2. The applicant also complains under Article 6 § 1 of the Convention that he was unable to examine the list presented in evidence by the District Authority; that on 18 October 1999 the court proceeded with other cases without closing the hearing in the applicant’s case; that no proper transcript of the hearing was made; that the judgment was served on the applicant out of time thus complicating the appeal process, and that the judgment of the Moskovskiy District Court was not sufficiently reasoned.
3. Under Article 10 of the Convention, the applicant claims that he did not have unfettered access to information concerning the building works and that the appeal judgment of the Supreme Court is illegible.

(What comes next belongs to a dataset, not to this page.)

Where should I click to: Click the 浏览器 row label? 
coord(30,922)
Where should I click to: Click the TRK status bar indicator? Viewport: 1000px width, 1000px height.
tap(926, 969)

4. Finally, under Article 13 of the Convention, the applicant complains that the court dismissed his application to obtain an independent expert opinion on the construction and that a duly authorised representative of an environmental protection association was not allowed to make representations in the case as an amicus curiae .
THE LAW
1. The applicant complains under Article 6 § 1 of the Convention that the hearing before the Moskovskiy Court on 18 October 1999 was unfair. Article 6 § 1, insofar as relevant, reads as follows:
“In the determination of his civil rights and obligations ..., everyone is entitled to a fair ... hearing ... by [a] ... tribunal...”
The Court considers that it cannot, on the basis of the case-file, determine the admissibility of this complaint and that it is therefore necessary, in accordance with Rule 54 § 3 (b) of the Rules of Court, to give notice of this part of the application to the respondent Government.
2. Under Articles 2 § 1, 10 and 13 of the Convention the applicant complains that the construction of the car park endangers the life of residents in his building, that he experienced difficulties in obtaining access to the administrative decisions concerning the building works and that the court refused his request for an independent expert opinion.
The Court notes, however, that these allegations do not raise any Convention issues separate from the complaint under Article 6 § 1.
It follows that this part of the application must be rejected as being manifestly ill-founded, pursuant to Article 35 §§ 3 and 4 of the Convention.
For these reasons, the Court unanimously
Decides to adjourn the examination of the applicant’s complaints under Article 6 § 1 of the Convention;
Declares inadmissible the remainder of the application.